Lawmakers express support at truckers’ rally in New York capital

| Thursday, June 19, 2008

Truckers in New York – fed up with high fuel prices, increasing toll costs and other taxes – proved on Thursday, June 19, that grassroots actions to wake up lawmakers and the media can work.

For more than six months now, truckers in New York have been in constant communication with state lawmakers about the dire situation many are facing as they teeter on the brink of losing their livelihoods because of record-high fuel prices, high taxes and rocky economic conditions.

On Thursday, more than 150 truckers converged on Albany, NY, where they rallied in front of the statehouse. Many New York lawmakers, including New York Gov. David Paterson, addressed the protestors. Paterson recently announced a plan – widely unpopular among truckers – to keep heavy trucks off certain roads in upstate New York.

On the topic of fuel costs, Paterson said he would support a summer fuel tax holiday only if fuel companies promise to pass the savings on to consumers, according to The Associated Press. But he said more needs to be done as well.

“What we wanna do is reduce this country’s dependence on foreign oil and the unstable governments in the Middle East that we continue to do business with while they jack up the prices and make Americans suffer more and more and more,” Paterson told truckers at the rally.

For Bill Sutton, a flatbedder from Batavia, NY, said the convoy and rally in Albany was an “experience of a lifetime.”

“It was a very, very good day for truckers,” he said. “Everybody was positive. It was moving to see how many people showed up and showed their support for what we are trying to do here in New York.”

Sutton said he happened to be in the right place at the right time after the rally. New York Senate Majority Leader Joseph Bruno, who spoke at the rally, talked to truckers afterward about some of the issues that led them to convoy to Albany.

“He said if someone would hand him the keys he would show us how to drive a truck,” Sutton said. “So I whipped the keys out of my pocket, offered them to Mr. Bruno and said, ‘Mr. Bruno, if you would like to drive my truck, I would be more than glad to have you operate my truck.’ He drove it just like a professional.”

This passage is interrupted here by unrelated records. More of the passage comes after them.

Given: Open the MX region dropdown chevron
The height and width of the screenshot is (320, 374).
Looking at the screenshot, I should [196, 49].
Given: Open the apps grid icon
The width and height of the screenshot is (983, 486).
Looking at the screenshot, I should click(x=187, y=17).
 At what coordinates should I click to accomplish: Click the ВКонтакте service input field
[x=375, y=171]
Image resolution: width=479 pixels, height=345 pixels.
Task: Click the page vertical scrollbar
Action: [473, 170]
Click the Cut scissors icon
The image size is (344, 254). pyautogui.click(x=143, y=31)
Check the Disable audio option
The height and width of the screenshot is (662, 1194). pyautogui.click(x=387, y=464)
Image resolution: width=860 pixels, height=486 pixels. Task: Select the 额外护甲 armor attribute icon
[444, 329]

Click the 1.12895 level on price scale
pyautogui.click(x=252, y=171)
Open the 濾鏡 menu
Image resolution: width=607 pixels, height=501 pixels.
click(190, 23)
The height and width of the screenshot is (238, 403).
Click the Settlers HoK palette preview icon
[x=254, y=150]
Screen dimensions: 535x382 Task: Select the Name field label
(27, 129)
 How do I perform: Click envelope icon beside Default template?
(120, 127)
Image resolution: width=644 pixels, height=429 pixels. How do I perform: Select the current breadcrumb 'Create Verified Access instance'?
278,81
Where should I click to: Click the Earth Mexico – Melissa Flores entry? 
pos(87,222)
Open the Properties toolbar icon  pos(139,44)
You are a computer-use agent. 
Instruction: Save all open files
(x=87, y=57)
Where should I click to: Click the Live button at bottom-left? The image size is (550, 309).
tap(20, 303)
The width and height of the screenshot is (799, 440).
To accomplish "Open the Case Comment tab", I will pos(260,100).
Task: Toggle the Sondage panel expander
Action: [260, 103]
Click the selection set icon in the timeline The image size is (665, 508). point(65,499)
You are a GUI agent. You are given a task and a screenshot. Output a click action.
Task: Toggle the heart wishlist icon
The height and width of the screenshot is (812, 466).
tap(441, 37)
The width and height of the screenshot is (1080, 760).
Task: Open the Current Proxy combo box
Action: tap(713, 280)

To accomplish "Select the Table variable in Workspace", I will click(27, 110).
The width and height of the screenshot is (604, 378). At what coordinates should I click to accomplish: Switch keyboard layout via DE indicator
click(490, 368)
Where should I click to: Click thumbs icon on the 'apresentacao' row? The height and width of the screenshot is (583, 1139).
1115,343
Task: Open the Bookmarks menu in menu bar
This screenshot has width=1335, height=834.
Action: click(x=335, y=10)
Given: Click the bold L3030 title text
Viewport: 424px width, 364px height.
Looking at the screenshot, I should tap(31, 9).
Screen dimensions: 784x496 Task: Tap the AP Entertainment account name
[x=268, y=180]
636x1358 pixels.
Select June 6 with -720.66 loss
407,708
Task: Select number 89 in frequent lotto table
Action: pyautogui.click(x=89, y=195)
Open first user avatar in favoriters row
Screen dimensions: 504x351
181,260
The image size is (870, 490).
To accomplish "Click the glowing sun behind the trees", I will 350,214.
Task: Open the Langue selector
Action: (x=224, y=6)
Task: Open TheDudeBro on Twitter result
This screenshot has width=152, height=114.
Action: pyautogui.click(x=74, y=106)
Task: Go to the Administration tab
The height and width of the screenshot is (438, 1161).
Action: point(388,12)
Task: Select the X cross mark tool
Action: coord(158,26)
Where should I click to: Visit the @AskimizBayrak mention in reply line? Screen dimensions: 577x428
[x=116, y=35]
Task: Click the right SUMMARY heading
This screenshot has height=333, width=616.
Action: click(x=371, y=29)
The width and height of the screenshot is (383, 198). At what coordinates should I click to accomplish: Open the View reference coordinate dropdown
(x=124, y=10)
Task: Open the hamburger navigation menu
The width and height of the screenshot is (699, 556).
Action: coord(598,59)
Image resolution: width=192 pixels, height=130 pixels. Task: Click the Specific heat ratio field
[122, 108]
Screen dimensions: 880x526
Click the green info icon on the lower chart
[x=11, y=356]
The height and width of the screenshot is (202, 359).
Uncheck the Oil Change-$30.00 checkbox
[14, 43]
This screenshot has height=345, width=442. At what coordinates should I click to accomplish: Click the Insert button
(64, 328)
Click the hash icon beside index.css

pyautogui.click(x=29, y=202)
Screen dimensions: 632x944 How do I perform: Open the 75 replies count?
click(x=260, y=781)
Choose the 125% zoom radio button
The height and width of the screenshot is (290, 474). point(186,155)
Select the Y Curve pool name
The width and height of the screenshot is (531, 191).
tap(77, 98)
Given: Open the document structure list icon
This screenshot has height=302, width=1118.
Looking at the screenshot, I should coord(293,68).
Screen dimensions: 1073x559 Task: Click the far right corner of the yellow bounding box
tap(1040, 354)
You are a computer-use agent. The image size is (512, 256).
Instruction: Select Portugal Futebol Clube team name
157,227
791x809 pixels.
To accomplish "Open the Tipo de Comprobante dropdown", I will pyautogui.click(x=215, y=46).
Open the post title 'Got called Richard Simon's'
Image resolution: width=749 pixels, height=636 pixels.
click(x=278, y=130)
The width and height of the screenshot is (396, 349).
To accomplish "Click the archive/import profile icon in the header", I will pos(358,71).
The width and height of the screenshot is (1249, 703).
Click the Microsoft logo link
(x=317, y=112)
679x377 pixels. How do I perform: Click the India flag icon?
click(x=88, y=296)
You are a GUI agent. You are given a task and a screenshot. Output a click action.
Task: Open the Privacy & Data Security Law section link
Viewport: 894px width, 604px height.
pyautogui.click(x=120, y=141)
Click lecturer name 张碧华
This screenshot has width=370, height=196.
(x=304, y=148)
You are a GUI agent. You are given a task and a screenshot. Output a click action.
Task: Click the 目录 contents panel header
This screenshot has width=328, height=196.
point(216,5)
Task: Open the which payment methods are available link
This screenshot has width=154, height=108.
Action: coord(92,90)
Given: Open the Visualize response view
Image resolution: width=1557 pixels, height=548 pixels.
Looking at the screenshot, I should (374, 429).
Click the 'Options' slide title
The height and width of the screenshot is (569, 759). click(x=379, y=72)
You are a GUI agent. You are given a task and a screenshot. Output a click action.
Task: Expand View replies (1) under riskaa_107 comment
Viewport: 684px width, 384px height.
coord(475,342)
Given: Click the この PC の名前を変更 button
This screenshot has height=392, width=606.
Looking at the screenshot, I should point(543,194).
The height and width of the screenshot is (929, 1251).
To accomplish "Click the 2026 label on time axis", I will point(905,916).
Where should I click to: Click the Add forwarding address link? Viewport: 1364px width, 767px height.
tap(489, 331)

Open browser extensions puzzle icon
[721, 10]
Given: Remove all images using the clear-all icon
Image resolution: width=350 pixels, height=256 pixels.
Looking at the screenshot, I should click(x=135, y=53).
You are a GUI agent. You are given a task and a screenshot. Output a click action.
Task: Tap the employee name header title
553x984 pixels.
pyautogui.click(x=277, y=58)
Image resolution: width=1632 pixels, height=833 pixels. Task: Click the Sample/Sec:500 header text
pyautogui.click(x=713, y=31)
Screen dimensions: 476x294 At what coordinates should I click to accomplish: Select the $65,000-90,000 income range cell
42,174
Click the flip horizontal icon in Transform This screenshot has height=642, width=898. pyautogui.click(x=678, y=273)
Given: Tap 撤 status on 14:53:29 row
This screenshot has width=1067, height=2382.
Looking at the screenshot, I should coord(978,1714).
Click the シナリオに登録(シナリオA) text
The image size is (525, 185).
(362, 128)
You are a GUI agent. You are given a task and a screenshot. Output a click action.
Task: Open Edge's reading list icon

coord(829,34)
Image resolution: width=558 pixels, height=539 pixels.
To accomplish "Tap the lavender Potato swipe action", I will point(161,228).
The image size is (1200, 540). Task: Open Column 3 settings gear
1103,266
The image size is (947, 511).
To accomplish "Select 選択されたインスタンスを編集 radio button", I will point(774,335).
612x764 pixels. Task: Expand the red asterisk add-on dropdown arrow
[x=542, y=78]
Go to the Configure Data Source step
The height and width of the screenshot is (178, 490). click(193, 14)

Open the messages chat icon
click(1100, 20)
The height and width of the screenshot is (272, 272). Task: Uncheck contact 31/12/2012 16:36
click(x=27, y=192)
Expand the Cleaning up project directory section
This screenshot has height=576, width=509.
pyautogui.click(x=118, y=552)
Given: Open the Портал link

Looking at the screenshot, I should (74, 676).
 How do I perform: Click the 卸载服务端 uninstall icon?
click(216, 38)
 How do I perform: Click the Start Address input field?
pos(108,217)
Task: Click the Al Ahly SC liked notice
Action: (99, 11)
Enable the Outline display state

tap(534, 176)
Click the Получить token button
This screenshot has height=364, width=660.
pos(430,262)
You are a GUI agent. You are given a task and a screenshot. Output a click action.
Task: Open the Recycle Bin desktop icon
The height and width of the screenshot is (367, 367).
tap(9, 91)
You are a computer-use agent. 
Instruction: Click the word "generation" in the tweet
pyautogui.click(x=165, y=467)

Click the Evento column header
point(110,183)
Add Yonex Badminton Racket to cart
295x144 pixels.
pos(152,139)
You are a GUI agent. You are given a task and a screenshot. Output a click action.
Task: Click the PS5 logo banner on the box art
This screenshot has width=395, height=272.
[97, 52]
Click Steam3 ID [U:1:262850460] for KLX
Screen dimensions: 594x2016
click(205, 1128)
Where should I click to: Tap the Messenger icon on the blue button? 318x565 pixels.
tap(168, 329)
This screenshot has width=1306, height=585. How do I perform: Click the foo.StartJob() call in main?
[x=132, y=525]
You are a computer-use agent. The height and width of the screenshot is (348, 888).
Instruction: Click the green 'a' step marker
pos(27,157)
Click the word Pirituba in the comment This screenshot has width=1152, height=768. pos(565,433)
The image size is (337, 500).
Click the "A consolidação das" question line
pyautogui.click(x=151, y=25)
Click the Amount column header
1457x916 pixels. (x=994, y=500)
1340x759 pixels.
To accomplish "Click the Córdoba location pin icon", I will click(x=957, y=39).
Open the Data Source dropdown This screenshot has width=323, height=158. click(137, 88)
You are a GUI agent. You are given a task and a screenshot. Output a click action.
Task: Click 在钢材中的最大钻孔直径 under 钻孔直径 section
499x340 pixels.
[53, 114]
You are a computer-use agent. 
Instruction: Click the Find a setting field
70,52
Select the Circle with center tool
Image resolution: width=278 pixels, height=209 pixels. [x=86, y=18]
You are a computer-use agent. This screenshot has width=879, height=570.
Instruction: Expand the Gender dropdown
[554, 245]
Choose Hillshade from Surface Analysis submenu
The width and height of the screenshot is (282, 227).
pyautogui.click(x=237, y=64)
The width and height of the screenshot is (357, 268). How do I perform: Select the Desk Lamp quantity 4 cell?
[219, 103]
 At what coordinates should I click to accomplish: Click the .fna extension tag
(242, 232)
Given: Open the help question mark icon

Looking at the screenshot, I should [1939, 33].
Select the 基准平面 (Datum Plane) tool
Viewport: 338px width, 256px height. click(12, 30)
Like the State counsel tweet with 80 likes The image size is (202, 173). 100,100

And he should know. Sutton, who has been trucking for 22 years, has a bright purple 2005 Western Star LowMax, which cost him around $130,000.

Sutton said Bruno is no stranger to the trucking world. Bruno told him his first job was delivering ice in a straight truck.

“I was impressed with Mr. Bruno,” Sutton said. “He said he’s going to do all that’s within his power to help us resolve some of our issues.”

A big point of contention is the fact Democrats in the New York Assembly are refusing to put a bill on the floor, which the Republican-dominated Senate already approved, that would eliminate a tax on fuel until at least Labor Day.

“That will take 32 cents a gallon off of fuel immediately,” he told truckers at the rally.

New York Assemblyman George Amedore, R-Rotterdam, also addressed protestors at the rally. He has attended at least three meetings in recent months with truckers in the state.

While at the rally, Amedore met up with OOIDA member Lou Esposito of Duanesburg, NY. Esposito said he was impressed with Amedore’s “energy and willingness to help truckers.” He said Amedore expressed interest in riding along with Esposito to New Jersey to “get a better understanding of what truckers face.”

“The event was peaceful; everybody was positive,” Esposito told Land Line on June 19. “The governor and several lawmakers came out and supported the truckers, which was nice to see.”

Prior to the rally, Amedore issued a written statement in support of the truckers rallying at the statehouse in Albany.

“I am proud to join truckers from not only my district but from across the state on this historic day in Albany,” Amedore wrote. “Whether you are an independent trucker, motorist or consumer, we all bear the burden of rising fuel costs and high taxes. Today’s protest represents the frustration and anger of working-class families across the state.”